„Leider erreichen uns viele der Anfragen und Hilferufe viel zu spät“, bringt es Dunja Groneberg auf den Punkt. Vielen ihrer notleidenden Klienten könnte schneller und besser geholfen werden, wenn diese rechtzeitig ihre Scheu überwinden und sich melden würden, erklärt Groneberg, die die Familienpflege des Caritas-Verbands im Schwarzwald-Baar-Kreis leitet. Gemeinsam mit neun speziell ausgebildeten Kolleginnen bieten die Frauen Hilfe für Familien und Alleinerziehende, die in Not geraten sind. Die Gründe für diese Not sind vielfältig. Das kann ein Todesfall sein, der die Familienstruktur verändert und die Angehörigen vor unlösbare Aufgaben stellt. Genauso kann auch eine schwere Erkrankung eines Familienmitglieds ein Grund sein. In einer solchen Notsituation, die früher meist innerfamililär bewältigt wurde, springen die Familienpflegerinnen ein und machen in aller Regel nichts anderes als den Haushalt am Laufen zu halten.

Dabei habe das Wohl der Kinder immer Vorrang, erklärt Dunja Groneberg.
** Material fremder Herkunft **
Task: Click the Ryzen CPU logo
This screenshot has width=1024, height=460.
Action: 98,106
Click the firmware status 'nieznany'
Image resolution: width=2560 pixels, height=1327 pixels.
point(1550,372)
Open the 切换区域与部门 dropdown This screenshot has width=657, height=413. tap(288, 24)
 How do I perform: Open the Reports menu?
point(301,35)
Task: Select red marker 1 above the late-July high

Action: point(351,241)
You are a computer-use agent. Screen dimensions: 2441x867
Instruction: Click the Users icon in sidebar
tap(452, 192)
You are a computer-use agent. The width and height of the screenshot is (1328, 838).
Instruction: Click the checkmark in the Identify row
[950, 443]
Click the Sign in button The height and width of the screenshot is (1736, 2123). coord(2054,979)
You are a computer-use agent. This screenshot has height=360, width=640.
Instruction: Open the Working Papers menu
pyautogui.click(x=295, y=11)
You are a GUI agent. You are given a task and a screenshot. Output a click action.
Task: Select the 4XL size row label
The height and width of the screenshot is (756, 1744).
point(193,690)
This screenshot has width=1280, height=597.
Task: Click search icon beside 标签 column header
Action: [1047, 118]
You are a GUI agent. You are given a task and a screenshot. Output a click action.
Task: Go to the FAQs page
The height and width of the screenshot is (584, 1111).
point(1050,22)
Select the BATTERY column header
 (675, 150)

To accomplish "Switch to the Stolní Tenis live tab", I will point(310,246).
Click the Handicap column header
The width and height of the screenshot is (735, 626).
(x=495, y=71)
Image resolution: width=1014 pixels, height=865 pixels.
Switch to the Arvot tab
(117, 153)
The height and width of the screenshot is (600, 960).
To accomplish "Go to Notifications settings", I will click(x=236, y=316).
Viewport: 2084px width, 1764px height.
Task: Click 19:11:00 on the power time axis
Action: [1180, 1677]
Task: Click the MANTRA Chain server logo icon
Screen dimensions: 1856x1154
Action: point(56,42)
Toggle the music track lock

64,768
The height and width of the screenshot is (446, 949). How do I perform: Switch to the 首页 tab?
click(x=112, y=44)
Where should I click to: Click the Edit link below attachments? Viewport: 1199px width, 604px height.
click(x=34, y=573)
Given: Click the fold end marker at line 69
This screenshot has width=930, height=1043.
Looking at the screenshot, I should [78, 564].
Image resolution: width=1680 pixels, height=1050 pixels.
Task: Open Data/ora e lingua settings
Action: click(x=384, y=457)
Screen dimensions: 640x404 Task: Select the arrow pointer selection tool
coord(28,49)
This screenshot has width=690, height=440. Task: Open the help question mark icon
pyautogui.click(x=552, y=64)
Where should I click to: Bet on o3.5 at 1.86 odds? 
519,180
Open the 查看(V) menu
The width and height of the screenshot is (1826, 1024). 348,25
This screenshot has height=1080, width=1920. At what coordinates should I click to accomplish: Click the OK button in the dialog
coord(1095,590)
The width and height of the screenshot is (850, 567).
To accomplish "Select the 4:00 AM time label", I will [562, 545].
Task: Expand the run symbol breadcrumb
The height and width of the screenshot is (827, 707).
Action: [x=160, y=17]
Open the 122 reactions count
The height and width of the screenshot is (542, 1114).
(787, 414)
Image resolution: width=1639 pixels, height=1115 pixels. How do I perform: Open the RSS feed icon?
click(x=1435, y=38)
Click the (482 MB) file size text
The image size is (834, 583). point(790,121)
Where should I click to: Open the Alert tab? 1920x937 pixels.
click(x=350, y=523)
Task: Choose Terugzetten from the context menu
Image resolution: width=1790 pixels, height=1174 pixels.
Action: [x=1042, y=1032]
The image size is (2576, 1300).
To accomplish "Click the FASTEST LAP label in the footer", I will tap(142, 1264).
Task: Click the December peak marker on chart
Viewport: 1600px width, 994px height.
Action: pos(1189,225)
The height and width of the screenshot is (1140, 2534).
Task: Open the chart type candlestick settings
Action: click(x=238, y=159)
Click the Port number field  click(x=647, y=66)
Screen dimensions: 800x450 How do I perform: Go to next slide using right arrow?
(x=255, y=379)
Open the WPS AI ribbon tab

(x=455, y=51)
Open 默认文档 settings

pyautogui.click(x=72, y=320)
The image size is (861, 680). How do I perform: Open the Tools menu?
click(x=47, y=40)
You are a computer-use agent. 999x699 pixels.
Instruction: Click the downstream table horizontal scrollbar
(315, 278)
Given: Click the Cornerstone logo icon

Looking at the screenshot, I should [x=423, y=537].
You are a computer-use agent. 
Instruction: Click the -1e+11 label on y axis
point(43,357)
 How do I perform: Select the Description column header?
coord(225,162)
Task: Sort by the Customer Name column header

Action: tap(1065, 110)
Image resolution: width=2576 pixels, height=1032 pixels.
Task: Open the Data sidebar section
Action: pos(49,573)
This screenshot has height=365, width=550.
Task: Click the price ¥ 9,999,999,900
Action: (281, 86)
Mit einem vernünftigen Frühstück den Tag beginnen, die Kinder rechtzeitig in Kita und Schule schicken und die Strukturen des Familienalltags am Leben erhalten – das seien oft die Hauptaufgaben der Pflegerinnen.

Die Kosten einer Familienpflegerin trägt in der Regel die Krankenkasse. Voraussetzung hierfür ist ein ärztliches Attest. Schwieriger wird es, wenn eine Familie in finanzielle Not gerät oder Trennung, Verwahrlosung oder Kindeswohlgefährdung vorliegt. Diese Einsätze kommen meist vom Jugendamt. Die Caritas bietet ein so genanntes Haushalts-Organisationstraining, kurz HOT–Programm, an. Beim Erstkontakt in den Familien stellt man hier zuerst einmal fest, wo es das größte Problem gibt. Meist müsse man dann gemeinsam ein Plan ausgearbeitet werden, wie den Betroffenen aus der ausweglos erscheinenden Situation geholfen werden kann.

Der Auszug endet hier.